What you will do
Leave out the pictures and transcribe the rest of the records exactly.

Source data
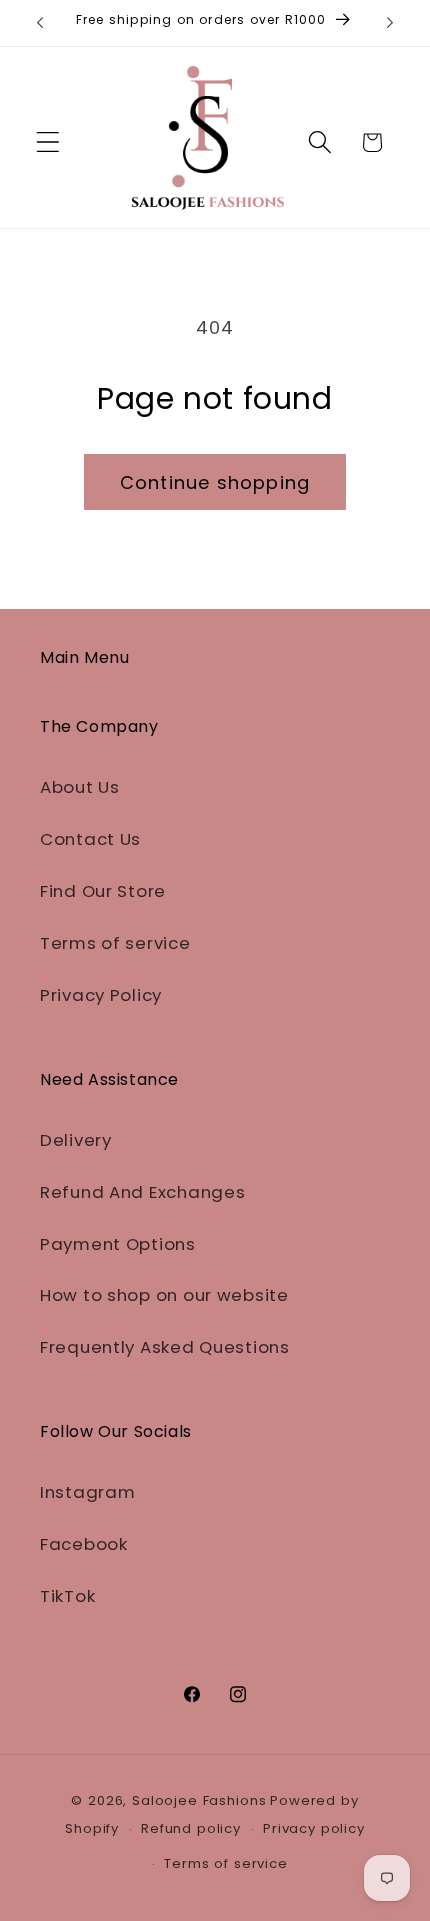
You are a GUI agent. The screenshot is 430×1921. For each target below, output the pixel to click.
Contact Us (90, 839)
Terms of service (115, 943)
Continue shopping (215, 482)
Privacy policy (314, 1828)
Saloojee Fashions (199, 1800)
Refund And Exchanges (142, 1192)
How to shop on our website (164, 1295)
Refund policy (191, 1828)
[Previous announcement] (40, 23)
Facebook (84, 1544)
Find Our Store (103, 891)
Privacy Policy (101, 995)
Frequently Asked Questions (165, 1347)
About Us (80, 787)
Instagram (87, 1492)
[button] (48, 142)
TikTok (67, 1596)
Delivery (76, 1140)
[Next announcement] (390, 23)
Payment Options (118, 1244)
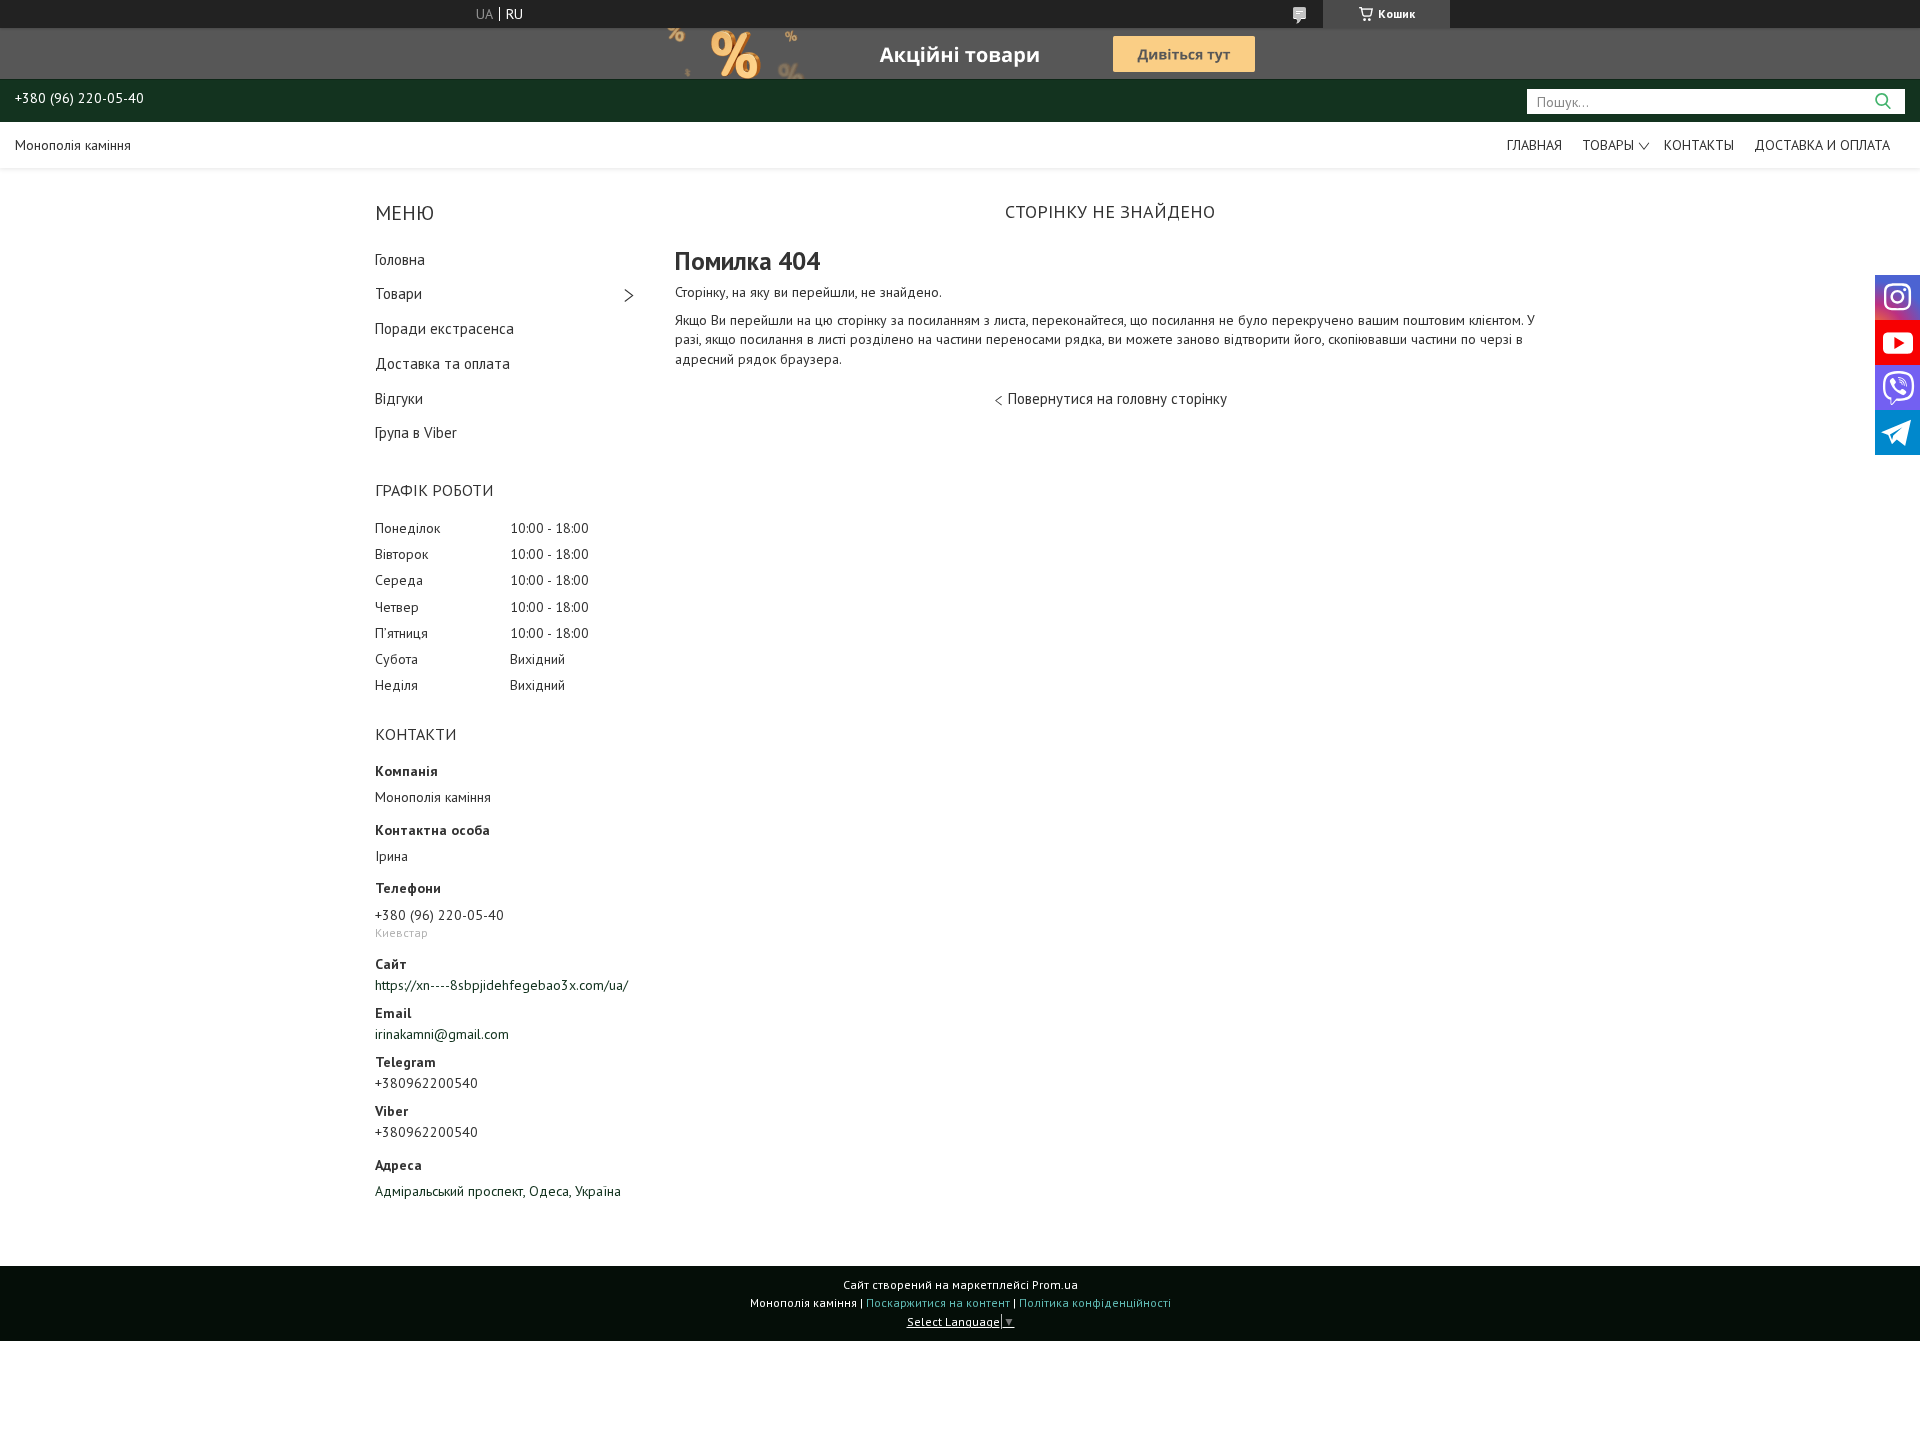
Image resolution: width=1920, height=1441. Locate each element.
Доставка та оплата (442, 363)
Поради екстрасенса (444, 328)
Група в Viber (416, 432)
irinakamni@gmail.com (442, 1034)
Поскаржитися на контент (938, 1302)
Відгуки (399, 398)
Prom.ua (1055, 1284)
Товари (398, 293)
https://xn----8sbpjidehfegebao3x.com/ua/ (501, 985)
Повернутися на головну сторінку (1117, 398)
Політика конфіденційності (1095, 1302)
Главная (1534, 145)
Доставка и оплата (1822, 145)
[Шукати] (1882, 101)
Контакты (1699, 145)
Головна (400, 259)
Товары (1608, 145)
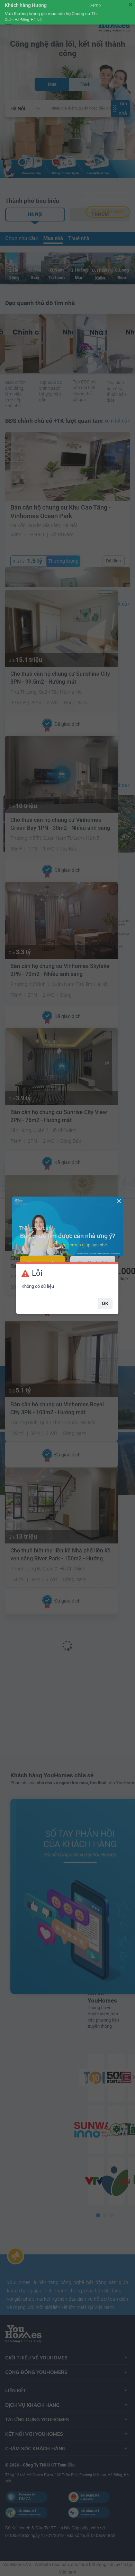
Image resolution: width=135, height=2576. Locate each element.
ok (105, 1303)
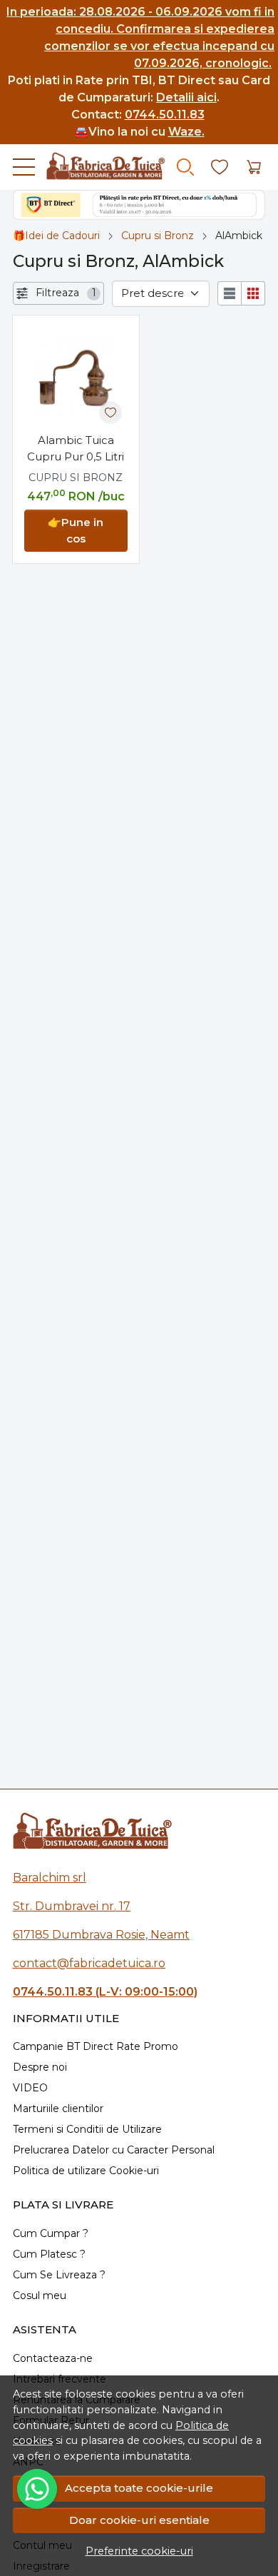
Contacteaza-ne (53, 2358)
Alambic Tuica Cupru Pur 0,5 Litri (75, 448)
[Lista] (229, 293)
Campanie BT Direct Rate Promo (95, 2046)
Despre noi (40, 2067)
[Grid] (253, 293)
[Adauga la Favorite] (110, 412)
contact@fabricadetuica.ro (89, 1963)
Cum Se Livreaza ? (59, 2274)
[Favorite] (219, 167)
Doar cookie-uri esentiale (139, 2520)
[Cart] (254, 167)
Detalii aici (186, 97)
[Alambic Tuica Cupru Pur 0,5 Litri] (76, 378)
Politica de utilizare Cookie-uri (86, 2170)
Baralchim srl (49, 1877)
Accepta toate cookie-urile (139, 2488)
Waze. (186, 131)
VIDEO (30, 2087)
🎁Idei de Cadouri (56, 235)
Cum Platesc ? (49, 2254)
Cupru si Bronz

Answer space
You are a GUI agent. The screenshot is 430×1921. For each target below, output the pixel to click.
Contact Us (90, 839)
Terms of service (115, 943)
Continue shopping (215, 482)
Privacy policy (314, 1828)
Saloojee Fashions (199, 1800)
Refund And Exchanges (142, 1192)
How to shop on our website (164, 1295)
Refund policy (191, 1828)
[Previous announcement] (40, 23)
Facebook (84, 1544)
Find Our Store (103, 891)
Privacy Policy (101, 995)
Frequently Asked Questions (165, 1347)
About Us (80, 787)
Instagram (87, 1492)
[button] (48, 142)
TikTok (67, 1596)
Delivery (76, 1140)
[Next announcement] (390, 23)
Payment Options (118, 1244)
Image resolution: width=1920, height=1441. Locate each element.
Доставка та оплата (442, 363)
Поради екстрасенса (444, 328)
Група в Viber (416, 432)
irinakamni@gmail.com (442, 1034)
Поскаржитися на контент (938, 1302)
Відгуки (399, 398)
Prom.ua (1055, 1284)
Товари (398, 293)
https://xn----8sbpjidehfegebao3x.com/ua/ (501, 985)
Повернутися на головну сторінку (1117, 398)
Політика конфіденційності (1095, 1302)
Главная (1534, 145)
Доставка и оплата (1822, 145)
[Шукати] (1882, 101)
Контакты (1699, 145)
Головна (400, 259)
Товары (1608, 145)
Image resolution: width=135, height=2576. Locate each element.
ok (105, 1303)
Contacteaza-ne (53, 2358)
Alambic Tuica Cupru Pur 0,5 Litri (75, 448)
[Lista] (229, 293)
Campanie BT Direct Rate Promo (95, 2046)
Despre noi (40, 2067)
[Grid] (253, 293)
[Adauga la Favorite] (110, 412)
contact@fabricadetuica.ro (89, 1963)
Cum Se Livreaza ? (59, 2274)
[Favorite] (219, 167)
Doar cookie-uri esentiale (139, 2520)
[Cart] (254, 167)
Detalii aici (186, 97)
[Alambic Tuica Cupru Pur 0,5 Litri] (76, 378)
Politica de utilizare Cookie-uri (86, 2170)
Baralchim srl (49, 1877)
Accepta toate cookie-urile (139, 2488)
Waze. (186, 131)
VIDEO (30, 2087)
🎁Idei de Cadouri (56, 235)
Cum Platesc ? (49, 2254)
Cupru si Bronz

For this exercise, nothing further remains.